Here is an example of what I mean by a Burkean attitude or disposition. I do not think there is a determinate answer to the question whether a Burkean, in 2003, should have supported the war in Iraq. But the reasons why one might have supported that war could be either Burkean or very un-Burkean. Supporting the war for reasons of national interest or security would have been defensible on Burkean grounds. Opposing the war for those same reasons would also have been defensible from a Burkean perspective, since ultimately the necessary judgments about the facts and the consequences of inaction were debatable. But supporting the war because one believed it would be possible by foreign invasion to "remake" Iraqi society, and "transform" the Middle East, would have been un-Burkean. Burkeanism is deeply hostile to the utopian concept of "nation building."
Further, the Burkean in one society will tend to have different policy preferences than the Burkean in another because his views will be shaped by his own society's customs, practices, traditions, and history. In this country, for example, the Burkean will be more committed to liberal and democratic values than to authoritarian and theocratic ones. When Burke expressed sympathy for the American rebellion, he did so on the grounds that the Crown had usurped the traditional rights of Americans as Englishmen.
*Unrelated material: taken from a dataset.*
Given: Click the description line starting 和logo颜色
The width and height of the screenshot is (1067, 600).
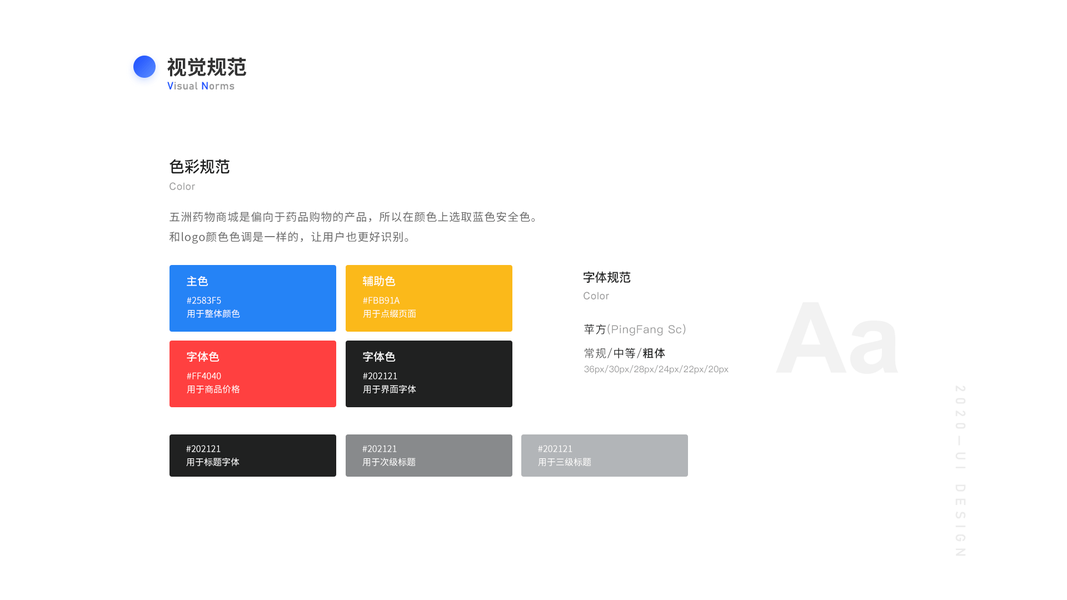Looking at the screenshot, I should pyautogui.click(x=290, y=238).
Jon Rauch, always a thoughtful analyst, makes an interesting case in the Atlantic for John McCain's Burkeanism, at least as contrasted with many movement conservatives today. As Rauch argues, many people who call themselves conservatives are not very Burkean. Whether it's in the realm of foreign policy or judicial philosophy, they are too confident about their ends and too eager to use any means to have their way. They are too willing to ignore tradition and precedent, to be Burkean. They are too hard and pure. Right-wing ideology is not Burkeanism. McCain's legislative record demonstrates pretty clearly that he is no conservative ideologue, which is one reason so many of them have no patience for him.
Ilya correctly notes that some of McCain's political compromises have been necessary to get legislation passed, rather than an expression of what he really wanted. But compromise for a general conciliation is a Burkean move, and bowing to this kind of necessity is not a universally shared trait among today's conservatives. McCain was strongly criticized by movement conservatives, for example, for joining the Gang of 14 Senators who preempted a "nuclear" showdown in the Senate on judicial nominees that would have ended the longstanding practice of allowing filibusters. That was a Burkean moment for him, sharply criticized by those who wanted more radical and swift change.
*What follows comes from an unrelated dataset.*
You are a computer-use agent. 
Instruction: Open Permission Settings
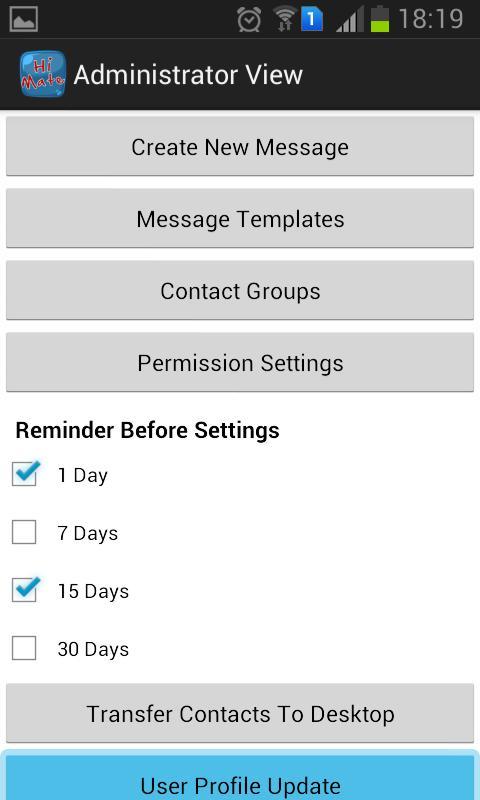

Nevertheless, I am not sure whether McCain is really Burkean. The simple fact that he has taken particular policy positions doesn't answer the question. There is no Burkean tax plan.
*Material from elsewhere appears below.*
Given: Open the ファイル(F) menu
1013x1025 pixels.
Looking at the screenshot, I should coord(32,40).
The question of temperament, which Rauch does not discuss in his excellent Atlantic essay, is more important than any single policy position. What matters most to the question of whether McCain is Burkean, I think, is how he tends to approach public policy questions. Is it with caution and humility, with a preference for evolution rather than revolution? Or is it with a reformer's zeal, one who has an unshakeable goal in mind and will let nothing stand in the way?
On some issues and at some times, McCain has seemed the former. If memory serves, he supported the Iraq war on national-security grounds, not Wilsonian ones. On other matters, notably his enthusiasm for campaign finance regulations, he has seemed more the latter. If reports from some of his colleagues in the Senate are correct, McCain can be pretty arrogant and hotheaded. Those are not very Burkean traits. But if, at the end of the day, he's better described as patient and deliberate, there's reason to believe that he's closer to Burke than to Burke's critics.